Important safety information

  • In the indication "increasing the yield of autologous blood" Cinnapoietin® must not be used in patients who, in the month preceding treatment, have suffered a myocardial infarction or stroke, patients with unstable angina pectoris, or patients who are at risk of deep venous thrombosis such as those with a history of venous thromboembolic disease.

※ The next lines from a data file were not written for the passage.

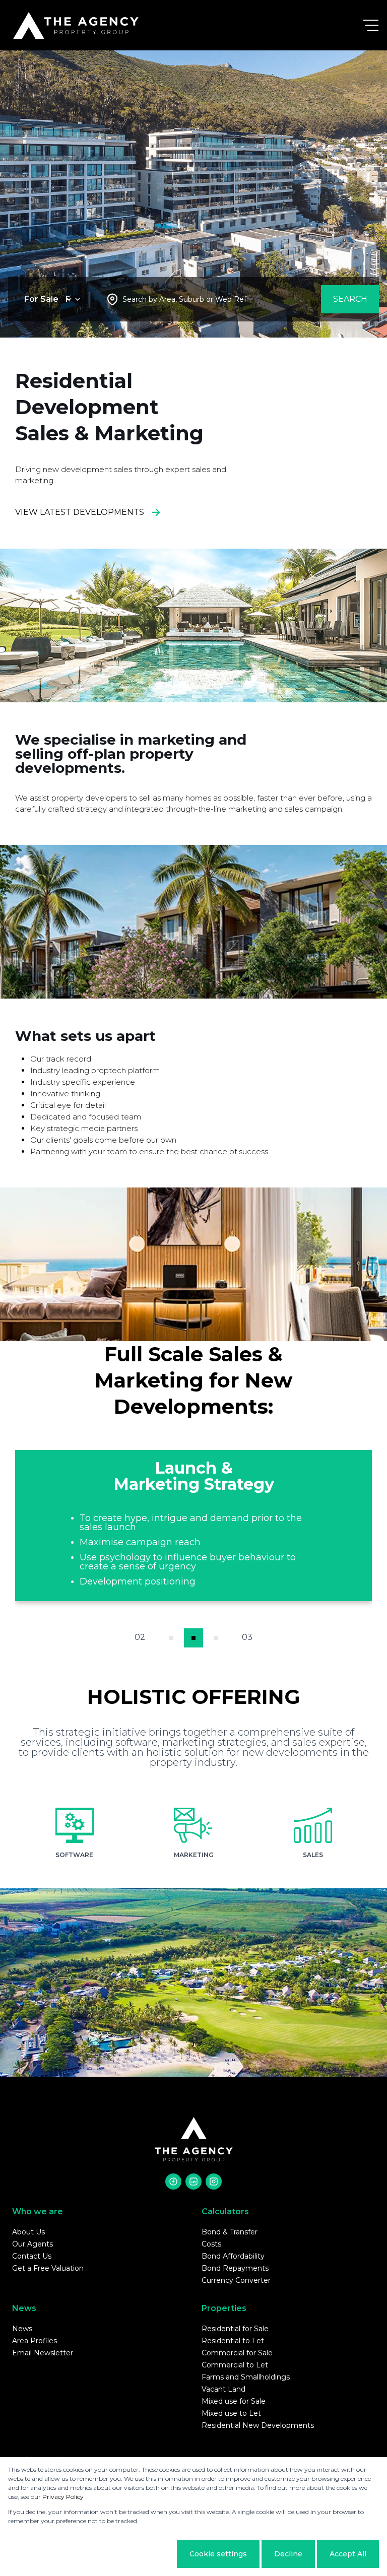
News (22, 2328)
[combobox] (184, 299)
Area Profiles (34, 2340)
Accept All (348, 2553)
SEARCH (350, 299)
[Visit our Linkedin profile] (193, 2181)
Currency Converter (236, 2280)
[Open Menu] (371, 25)
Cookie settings (218, 2553)
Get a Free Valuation (48, 2268)
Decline (288, 2553)
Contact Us (31, 2256)
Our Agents (32, 2244)
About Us (28, 2231)
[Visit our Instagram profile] (214, 2181)
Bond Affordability (233, 2256)
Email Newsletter (42, 2352)
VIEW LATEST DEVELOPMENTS (79, 512)
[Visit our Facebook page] (173, 2181)
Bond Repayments (235, 2268)
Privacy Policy (63, 2496)
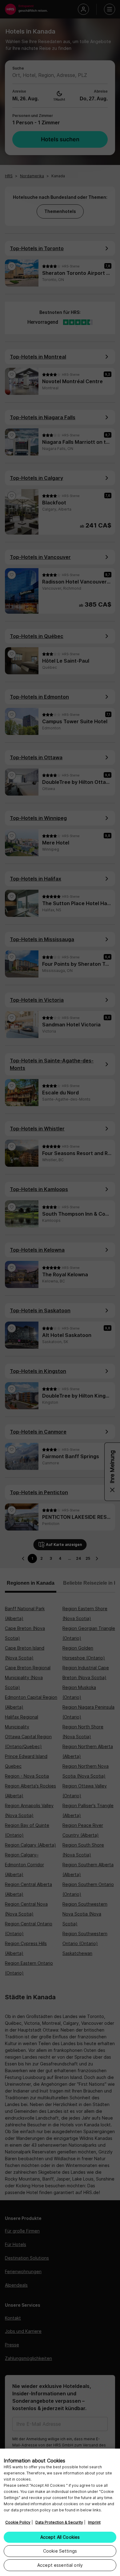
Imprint (94, 2522)
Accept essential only (60, 2565)
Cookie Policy (17, 2522)
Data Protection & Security (59, 2522)
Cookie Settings (60, 2551)
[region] (60, 2512)
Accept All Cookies (60, 2537)
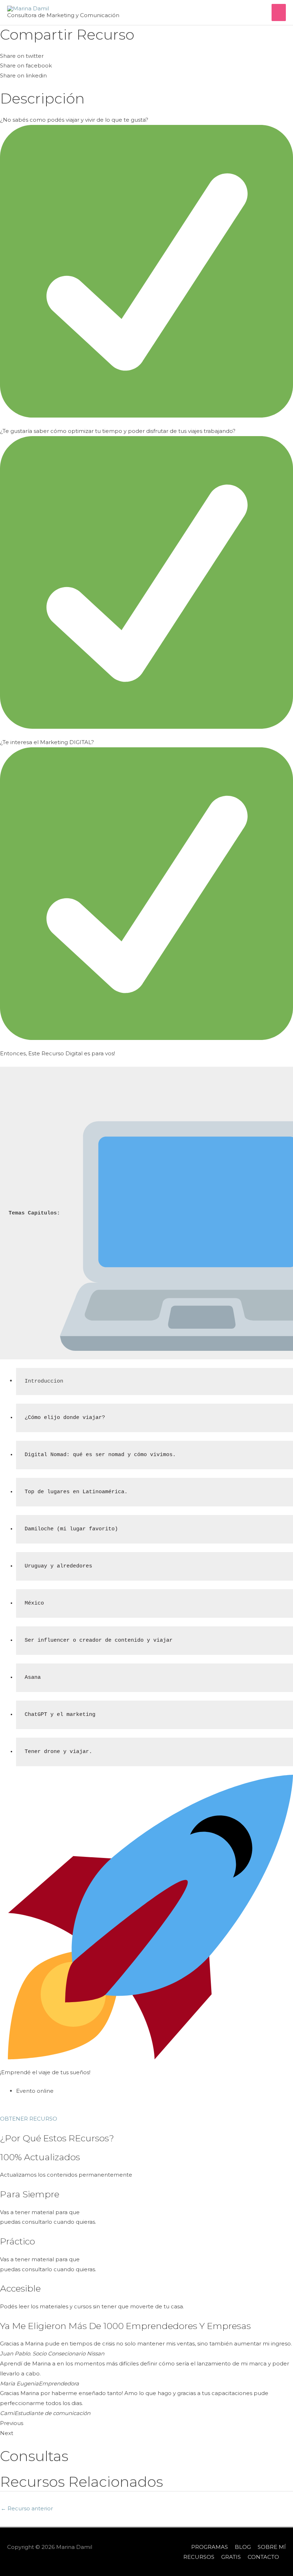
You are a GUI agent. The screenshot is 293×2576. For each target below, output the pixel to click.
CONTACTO (263, 2557)
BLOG (243, 2547)
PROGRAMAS (209, 2547)
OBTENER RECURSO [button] (28, 2118)
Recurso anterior (27, 2508)
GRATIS (231, 2557)
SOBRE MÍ (272, 2547)
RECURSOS (198, 2557)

  • Cardiovascular and thrombotic events such as myocardial ischaemia and infarction, cerebrovascular haemorrhage and infarction, transient ischaemic attacks, deep venous thrombosis, arterial thrombosis, pulmonary emboli, retinal thrombosis and haemodialysis graft occlusion have been reported in patients receiving Erythropoiesis Stimulating Agents (ESAs).  To reduce cardiovascular risks, use the lowest dose of Cinnapoietin® that will gradually increase the haemoglobin concentration. The haemoglobin concentration should not exceed 120g/L and the rate of haemoglobin increase should not exceed 10 g/L in a 2-week period. Haemoglobin levels should be checked at regular intervals and dosages adjusted.
  • Cinnapoietin®, like other ESAs, could act as a growth factor for any type of malignancy. ESAs, when administered to target haemoglobin of > 120 g/L, shortened the time to tumour progression in patients with advanced head and neck cancer receiving radiation therapy. ESAs also shortened survival in patients with metastatic breast cancer receiving chemotherapy when administered to a target haemoglobin of > 120 g/L.
  • Cinnapoietin® should only be used to treat cancer patients with anemia where the anemia has arisen as a result of concomitantly administered chemotherapy.
  • Patients with uncontrolled hypertension should not be treated with Cinnapoietin®; blood pressure should be controlled adequately before initiation of therapy.
  • PRCA caused by neutralising anti-erythropoietin antibodies has been reported in association with ESA therapy. patients suspected or confirmed to have neutralising antibodies to erythropoietin should not be switched to Cinnapoietin®. If anti-erythropoietin antibody-mediated PRCA develops whilst on Cinnapoietin®, therapy with Cinnapoietin® must be discontinued and patients should not be switched to another ESA.
  • ESAs should be used with caution in patients with epilepsy. Convulsions have been reported in patients with CKD receiving Cinnapoietin®
  • Cinnapoietin® should be used with caution in the presence of refractory anemia with excess blasts in transformation, thrombocytosis, and chronic liver failure. 
  • Anaphylactoid reactions have been observed in isolated cases. Rarely, skin reactions such as rash, pruritus, urticaria or injection site reactions may occur, however in controlled clinical studies, no increased incidences of hypersensitivity reactions were found. It is recommended that the first dose be administered under medical supervision.
  • The indication of nephrosclerotic patients not yet undergoing dialysis should be defined individually as a possible acceleration of progression of renal failure cannot be ruled out with certainty.
  • In dialysis patients, an increase in heparin dose is frequently required during the course of Cinnapoietin® therapy as a result of increased haemoglobin. Occlusion of the dialysis system is possible if heparinisation is not optimum.